The Eleventh Circuit said 10(b) fraud requires reliance on specific representations as the basis of a specific transaction in a specific security. True, Goble’s act involved a transaction in a security. And true, North American’s brokerage correspondents’ customers relied on the clearing firm not to break the law. But cobbling these together into a finding of Section 10(b) fraud was too much for the court.
The court went further, saying that “obey the law” provisions are unreasonably broad and deprive the defendant of required safeguards alerting them to activities that could trigger future charges of violations of the law. The court added that specificity is increasingly important in Section 10(b) fraud — the object of most SEC “obey the law” injunctions — due to the “ever-changing judicial landscape.”
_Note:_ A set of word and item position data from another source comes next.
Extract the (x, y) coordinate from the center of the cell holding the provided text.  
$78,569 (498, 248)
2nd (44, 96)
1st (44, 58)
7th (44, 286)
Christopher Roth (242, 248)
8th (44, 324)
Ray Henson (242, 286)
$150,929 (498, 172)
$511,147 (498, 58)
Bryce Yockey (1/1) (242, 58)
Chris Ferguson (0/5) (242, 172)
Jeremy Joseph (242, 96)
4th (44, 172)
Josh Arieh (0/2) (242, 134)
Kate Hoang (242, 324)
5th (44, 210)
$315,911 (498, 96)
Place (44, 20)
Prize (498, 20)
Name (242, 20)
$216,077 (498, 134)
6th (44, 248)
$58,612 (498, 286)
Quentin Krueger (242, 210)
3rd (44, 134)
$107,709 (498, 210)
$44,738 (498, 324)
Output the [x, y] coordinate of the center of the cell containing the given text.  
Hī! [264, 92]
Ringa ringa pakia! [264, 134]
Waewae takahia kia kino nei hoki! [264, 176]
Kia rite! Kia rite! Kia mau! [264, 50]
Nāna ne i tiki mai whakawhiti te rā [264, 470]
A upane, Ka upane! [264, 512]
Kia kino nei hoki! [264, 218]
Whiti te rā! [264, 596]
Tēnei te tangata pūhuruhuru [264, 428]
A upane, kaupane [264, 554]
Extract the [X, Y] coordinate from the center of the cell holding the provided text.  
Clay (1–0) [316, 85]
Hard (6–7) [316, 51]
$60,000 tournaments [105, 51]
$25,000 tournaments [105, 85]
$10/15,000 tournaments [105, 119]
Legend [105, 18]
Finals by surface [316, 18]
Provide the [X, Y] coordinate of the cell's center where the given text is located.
The appellate court said Mr. Goble could not be permanently barred from the securities industry for a 10(b) violation, as he had not committed one, and that the SEC “glaringly” failed to justify how the lower court’s injunction complied with the Rules of Civil Procedure — which guarantee the defendant a clear indication of what act will be deemed a violation.
We are not aware that any defendant who settled an SEC case has ever been convicted of subsequently violating an injunction — even when their later actions blatantly repeated activities that gave rise to the initial charges. The SEC announces settlements — as though they had cleaned up crime — and reports how much money it takes in. Folks who settle with the SEC almost never lose money on their illegal transactions: the fines they pay are generally a fraction of the total revenues won by the activity in question. Cost of doing business, sort of thing.
This is a call for the SEC to change course. Simply tightening the wording of settlements may not be enough. If the Commission lists specific activities in injunctions, they will be forced to prosecute for repeat violations. This will be good for folks like Judge Rakoff and anyone who likes market accountability. It could be bad for the SEC, which will have to do some actual lawyering for a change.
We hope Mr. Khuzami still has his chops. We’d love to see him in action.